Nanny State

Secular authorities aim for paradise on earth via micromanagement of citizens

California bureaucrats are aiming for more and more control over our lives—with no end in sight. A San Diego county government agency is proposing various options for a mileage tax, anticipating that more electric vehicles will reduce overall gas tax revenues — currently 51 cents per gallon— by far the highest in the nation. One way to collect a mileage tax would be to force vehicle owners to install a data transponder for counting. Every mile driven would be transmitted and taxed by the county at 4 cents per mile.

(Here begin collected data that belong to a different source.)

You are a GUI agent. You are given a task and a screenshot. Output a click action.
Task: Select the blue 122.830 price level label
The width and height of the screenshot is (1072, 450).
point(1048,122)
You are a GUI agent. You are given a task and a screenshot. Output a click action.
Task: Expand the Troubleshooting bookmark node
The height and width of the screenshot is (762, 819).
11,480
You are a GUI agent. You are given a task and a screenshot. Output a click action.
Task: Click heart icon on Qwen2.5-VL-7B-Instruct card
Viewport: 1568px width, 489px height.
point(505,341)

Meanwhile, the gas tax would remain in place.

Personally, it won’t affect me much because I drive maybe 1,500 miles per year. But it would have before my retirement, when I drove 24,000 miles annually. All workers with long commutes would be seriously affected. The state’s goal is to curtail auto driving and force public transportation, while maintaining revenues.

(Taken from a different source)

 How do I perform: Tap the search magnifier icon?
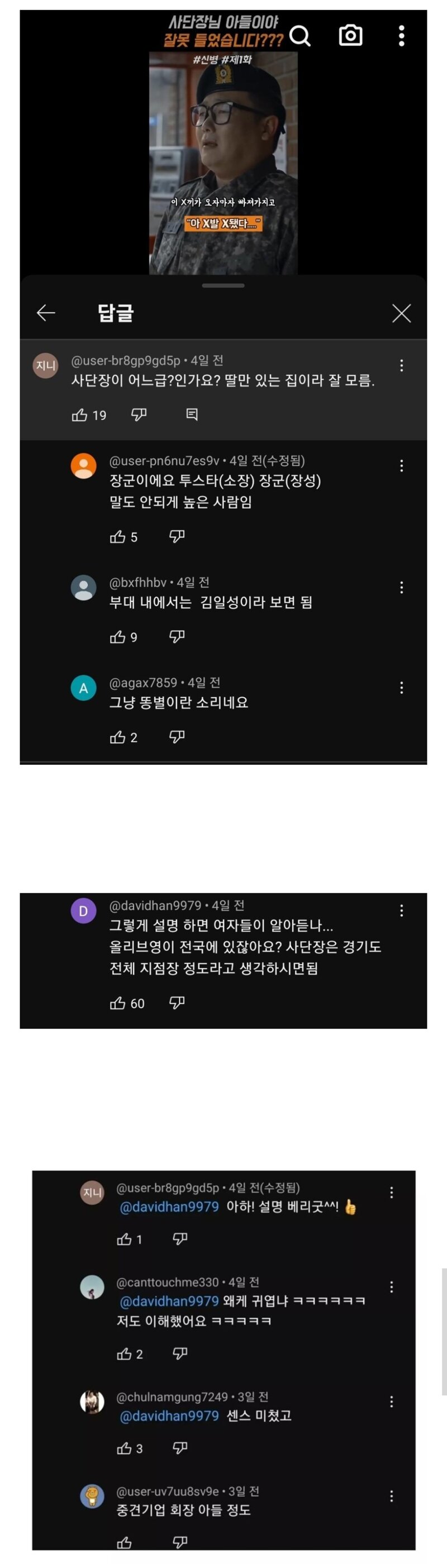click(299, 36)
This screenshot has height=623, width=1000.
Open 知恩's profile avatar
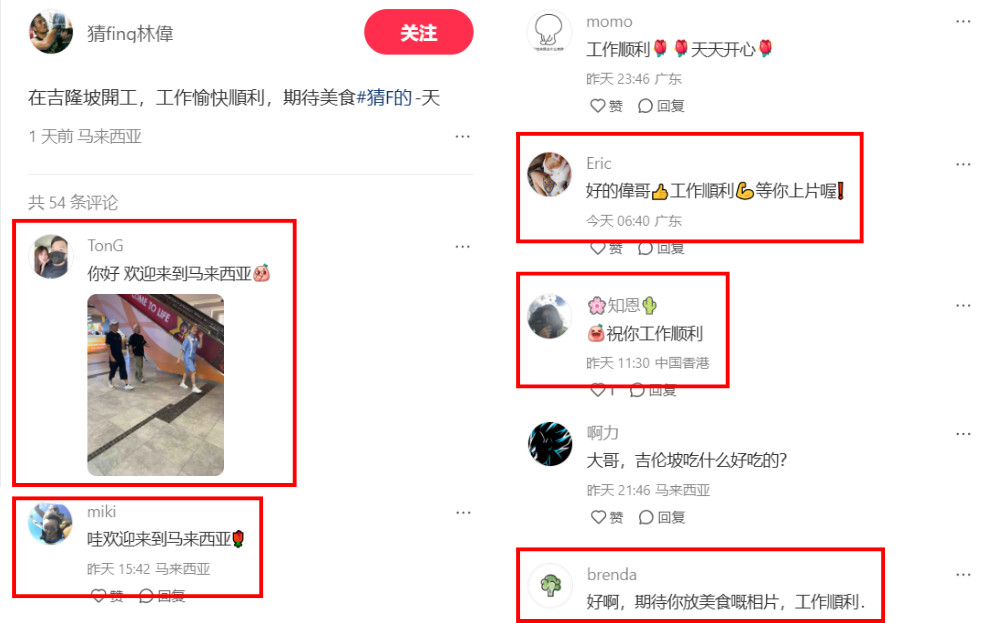(x=550, y=316)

It doesn’t stop there. The state banned pet stores from selling dogs and cats starting this year (presumably to eliminate puppy mills), unless the animals come from a rescue shelter. Plastic straws are now illegal, to save our oceans and sea life. Sugary drinks are being taxed, as if that will stop consumers from guzzling the stuff that makes them obese and diabetic. The Golden State is determined to be an exemplar despite New York’s soda tax becoming an exercise in futility.

Will capping the amount of calories in foods sold be next on the public menu? California could eventually force consumers to be vegans, not only banning fur clothing, as it now does, but also meat, dairy, and eggs, to improve public health, of course. A single-payer health care system, reminiscent of the UK’s, could dictate such austerities, despite its poor outcomes and relentless cuts in benefits.

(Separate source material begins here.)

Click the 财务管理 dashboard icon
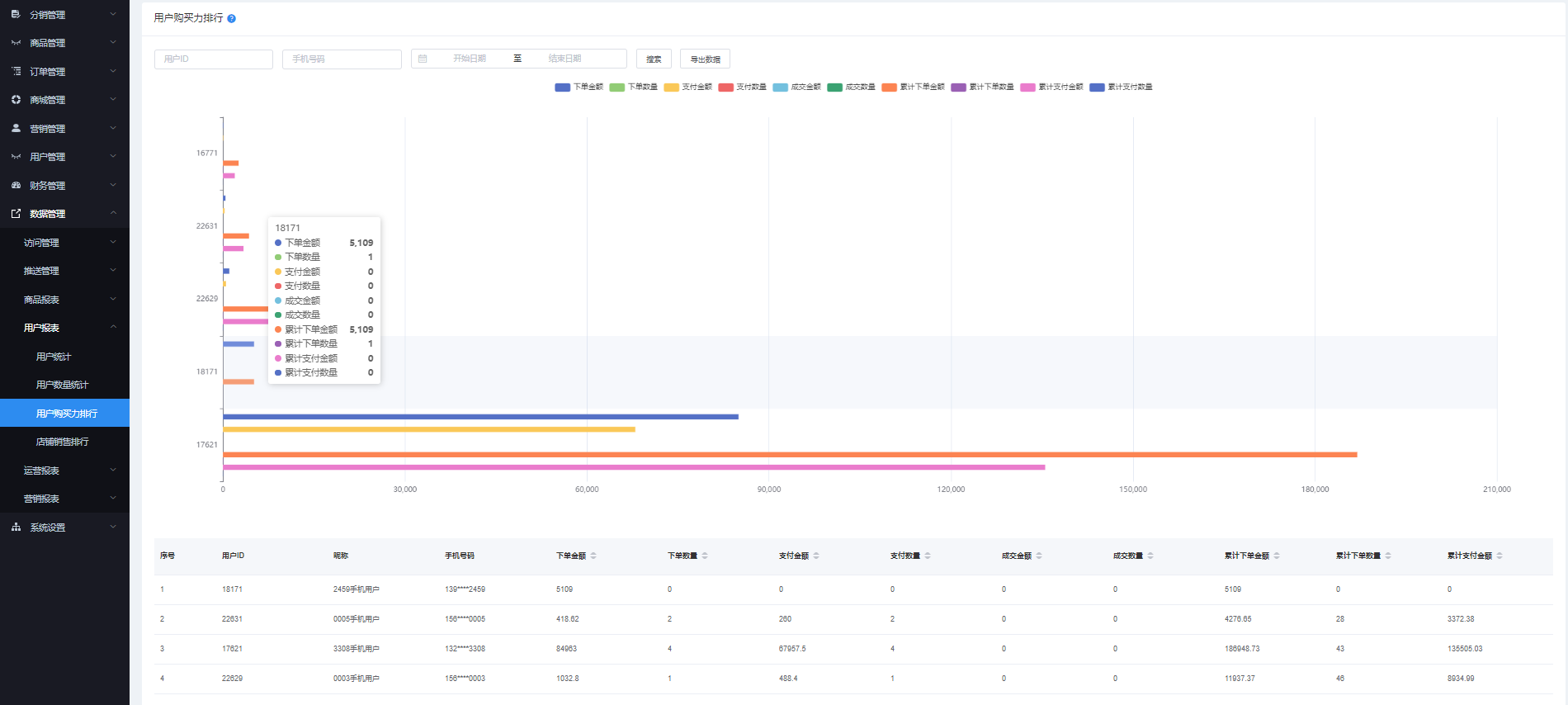Screen dimensions: 1568x705 tap(16, 185)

Every calorie we consume and every mile we drive is to be accounted for. Not to worry. Just by living in this blessed state, every hair on our hallowed heads would be numbered.

But the (false) promise of material paradise on earth is achieved only by forfeiting our individual freedoms. People make poor choices, sure. But it is better to be free to fail than to have free will eliminated — either by government fiat or by conditioning.

God does not want such servitude imposed upon us. His gift of free will teases out the good from our souls. His heavenly kingdom is rarely seen on earth, but it is seen: in a cloistered convent whose members willingly practice self-restraint, or in homes where a devout, loving family illumines our world like a Christmas tree.

Unless and until California’s citizens turn to God and practice virtue as taught by the Church, the state isn’t headed for paradise on earth. Quite the contrary.

 

Richard M. DellOrfano spent ten years on a cross-country pilgrimage following Christ’s instruction to minister without possessions. He is completing his autobiography: Path Perilous, My Search for God and the Miraculous.